__Provided data__
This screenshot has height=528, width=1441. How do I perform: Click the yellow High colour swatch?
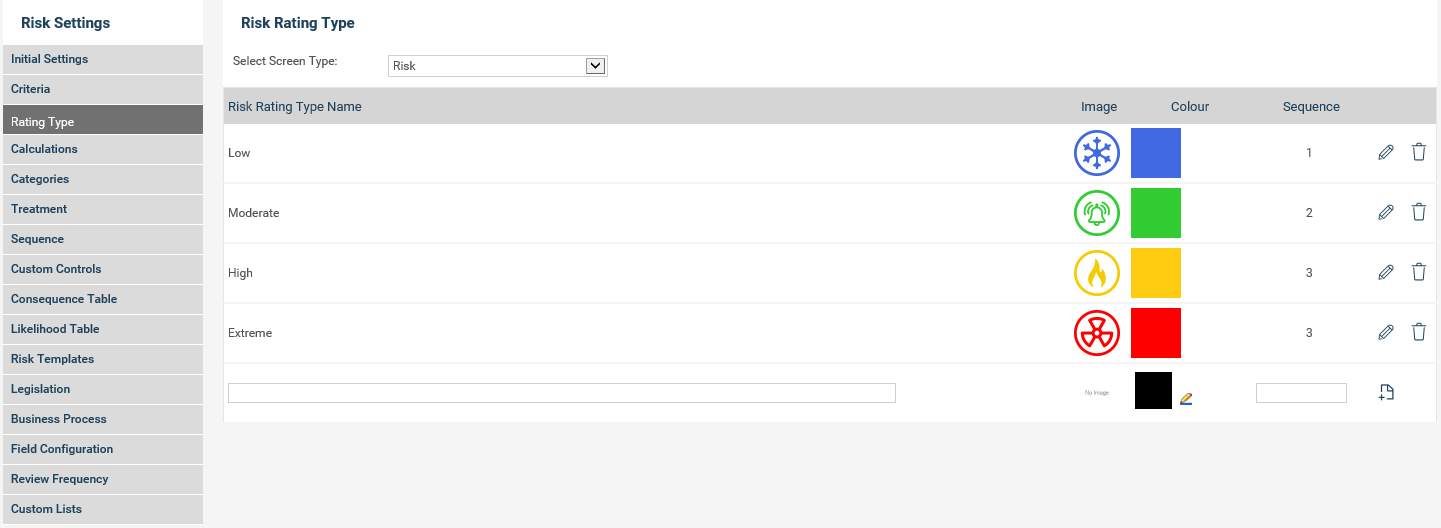pos(1156,273)
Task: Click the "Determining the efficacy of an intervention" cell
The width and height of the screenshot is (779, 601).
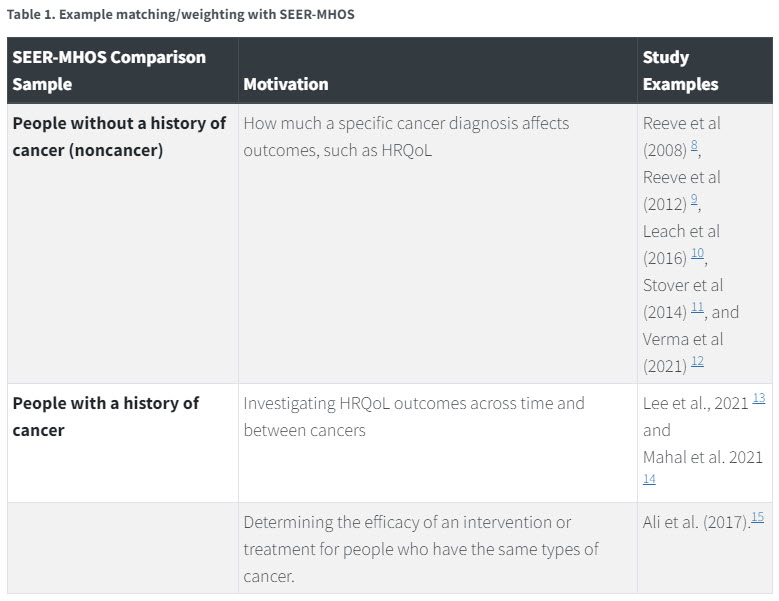Action: coord(421,549)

__Problem details__
In the copy you write, the data above must appear exactly, with no pictures.

__Your solution__
This screenshot has height=528, width=1441. How do I perform: Click the yellow High colour swatch?
pos(1156,273)
Task: Click the "Determining the efficacy of an intervention" cell
The width and height of the screenshot is (779, 601).
Action: coord(421,549)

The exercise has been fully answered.